Colombie : la victoire étroite du « Tigre » ouvre une période d’instabilité politique
La présidentielle du 21 juin 2026 en Colombie s’est conclue sur un résultat d’une extrême tension : Abelardo de la Espriella, surnommé « El Tigre », l’a emporté avec moins d’un point d’avance sur le candidat de gauche Iván Cepeda. Une victoire arrachée de justesse, qui ne clôt pas la crise politique mais en ouvre une nouvelle phase, dominée par l’incertitude institutionnelle et la polarisation sociale.
Avec environ 49,7 % des suffrages, le nouveau président élu ne dispose ni d’un mandat clair ni d’un capital politique confortable. Dans un pays où la participation a été élevée et la contestation immédiate, la légitimité du résultat est déjà fragilisée par les accusations d’irrégularités formulées par une partie de la gauche.
Les manifestations dans plusieurs grandes villes, notamment à Cali et Bogotá, traduisent une fracture politique qui dépasse largement le simple cadre électoral.
Le futur président hérite d’une situation économique sous tension. Si la croissance est restée positive ces dernières années, elle repose largement sur la dépense publique, dans un contexte de dégradation des comptes de l’État.
Le déficit budgétaire, en forte hausse, et une dette publique désormais supérieure à 60 % du PIB limitent fortement les marges de manœuvre du nouvel exécutif. À cela s’ajoute une crise structurelle du système de santé, marqué par des pénuries, des retards de paiement et une pression financière chronique.
La campagne électorale a confirmé que la question sécuritaire demeure le principal déterminant politique du pays. Malgré la stratégie de « paix totale » du président sortant Gustavo Petro, les résultats restent ambigus : baisse des affrontements directs, mais consolidation territoriale de groupes criminels et maintien d’un niveau élevé d’homicides.

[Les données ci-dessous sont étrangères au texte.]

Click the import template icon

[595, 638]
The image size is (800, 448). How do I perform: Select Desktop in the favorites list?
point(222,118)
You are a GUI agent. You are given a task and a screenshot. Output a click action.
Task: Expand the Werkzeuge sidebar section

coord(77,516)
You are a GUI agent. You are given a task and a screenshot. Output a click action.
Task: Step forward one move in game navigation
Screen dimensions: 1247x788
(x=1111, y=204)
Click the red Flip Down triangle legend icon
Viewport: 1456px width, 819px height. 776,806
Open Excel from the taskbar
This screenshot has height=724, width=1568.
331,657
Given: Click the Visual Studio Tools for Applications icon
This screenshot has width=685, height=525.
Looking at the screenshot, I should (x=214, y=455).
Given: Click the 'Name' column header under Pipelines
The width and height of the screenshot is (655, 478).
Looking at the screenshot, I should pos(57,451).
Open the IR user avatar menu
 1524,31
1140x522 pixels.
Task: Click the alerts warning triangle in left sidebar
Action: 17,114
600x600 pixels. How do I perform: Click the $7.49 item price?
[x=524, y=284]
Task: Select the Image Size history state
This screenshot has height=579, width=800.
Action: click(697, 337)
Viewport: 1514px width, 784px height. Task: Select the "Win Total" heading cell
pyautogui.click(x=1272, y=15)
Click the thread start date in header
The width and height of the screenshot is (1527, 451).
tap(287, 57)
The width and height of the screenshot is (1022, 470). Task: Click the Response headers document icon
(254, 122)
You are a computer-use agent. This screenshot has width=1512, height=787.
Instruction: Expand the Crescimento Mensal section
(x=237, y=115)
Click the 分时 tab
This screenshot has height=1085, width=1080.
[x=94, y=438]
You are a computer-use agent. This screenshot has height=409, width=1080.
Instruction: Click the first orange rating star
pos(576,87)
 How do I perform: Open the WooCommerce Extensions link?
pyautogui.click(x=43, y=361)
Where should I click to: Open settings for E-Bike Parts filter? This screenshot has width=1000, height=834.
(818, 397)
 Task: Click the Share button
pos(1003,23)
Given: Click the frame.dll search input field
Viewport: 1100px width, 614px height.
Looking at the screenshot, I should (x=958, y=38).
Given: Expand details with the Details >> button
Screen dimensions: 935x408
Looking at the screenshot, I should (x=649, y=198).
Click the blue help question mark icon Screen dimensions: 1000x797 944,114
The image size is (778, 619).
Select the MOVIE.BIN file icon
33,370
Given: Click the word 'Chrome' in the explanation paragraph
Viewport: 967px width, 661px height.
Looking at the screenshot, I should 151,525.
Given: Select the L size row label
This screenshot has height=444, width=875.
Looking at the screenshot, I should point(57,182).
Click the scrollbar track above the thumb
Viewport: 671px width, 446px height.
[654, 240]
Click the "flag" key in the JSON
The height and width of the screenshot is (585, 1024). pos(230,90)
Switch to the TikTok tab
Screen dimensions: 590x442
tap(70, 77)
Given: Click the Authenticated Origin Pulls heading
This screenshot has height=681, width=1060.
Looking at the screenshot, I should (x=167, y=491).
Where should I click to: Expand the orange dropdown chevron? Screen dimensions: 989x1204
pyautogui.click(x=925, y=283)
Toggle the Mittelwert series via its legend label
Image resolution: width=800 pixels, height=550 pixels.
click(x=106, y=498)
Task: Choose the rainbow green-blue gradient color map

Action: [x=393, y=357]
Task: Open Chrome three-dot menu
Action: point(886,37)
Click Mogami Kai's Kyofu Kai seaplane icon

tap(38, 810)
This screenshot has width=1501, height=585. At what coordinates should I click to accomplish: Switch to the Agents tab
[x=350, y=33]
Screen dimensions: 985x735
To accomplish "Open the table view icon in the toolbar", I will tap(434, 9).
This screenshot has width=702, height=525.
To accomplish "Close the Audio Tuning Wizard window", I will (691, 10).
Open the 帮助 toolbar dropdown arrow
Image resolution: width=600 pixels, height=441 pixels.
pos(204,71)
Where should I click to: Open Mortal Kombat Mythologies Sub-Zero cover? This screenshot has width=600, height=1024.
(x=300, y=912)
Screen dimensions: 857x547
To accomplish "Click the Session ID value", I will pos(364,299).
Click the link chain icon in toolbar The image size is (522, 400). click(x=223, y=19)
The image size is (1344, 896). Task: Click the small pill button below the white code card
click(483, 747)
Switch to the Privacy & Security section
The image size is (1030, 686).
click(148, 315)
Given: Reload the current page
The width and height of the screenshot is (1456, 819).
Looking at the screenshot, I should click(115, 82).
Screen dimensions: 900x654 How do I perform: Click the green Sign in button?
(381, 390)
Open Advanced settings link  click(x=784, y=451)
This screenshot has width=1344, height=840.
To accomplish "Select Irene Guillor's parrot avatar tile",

Dans ce contexte, Abelardo de la Espriella a construit son ascension sur un discours de rupture : fermeté absolue, militarisation accrue et lutte frontale contre les organisations criminelles. Une ligne qui séduit une partie de l’électorat urbain, mais inquiète fortement les défenseurs des droits humains et plusieurs observateurs internationaux.
Le principal obstacle du futur président reste institutionnel. Le Congrès colombien demeure profondément fragmenté, sans majorité stable. Les forces politiques traditionnelles sont affaiblies, tandis que ni la droite ni la gauche ne disposent seules des leviers nécessaires pour imposer un agenda cohérent.
Cette configuration annonce un risque élevé de blocage politique, voire d’impasse institutionnelle, dans un contexte déjà fortement polarisé.
L’élection colombienne a également pris une dimension géopolitique marquée. Le soutien affiché de Donald Trump à Abelardo de la Espriella a renforcé la dynamique de sa campagne, cristallisant l’idée d’un retour dans l’orbite stratégique de Washington.
Cette internationalisation du scrutin a accentué les divisions internes : entre partisans d’un alignement sécuritaire et économique avec les États-Unis, et défenseurs d’une ligne plus autonome portée par la gauche sortante.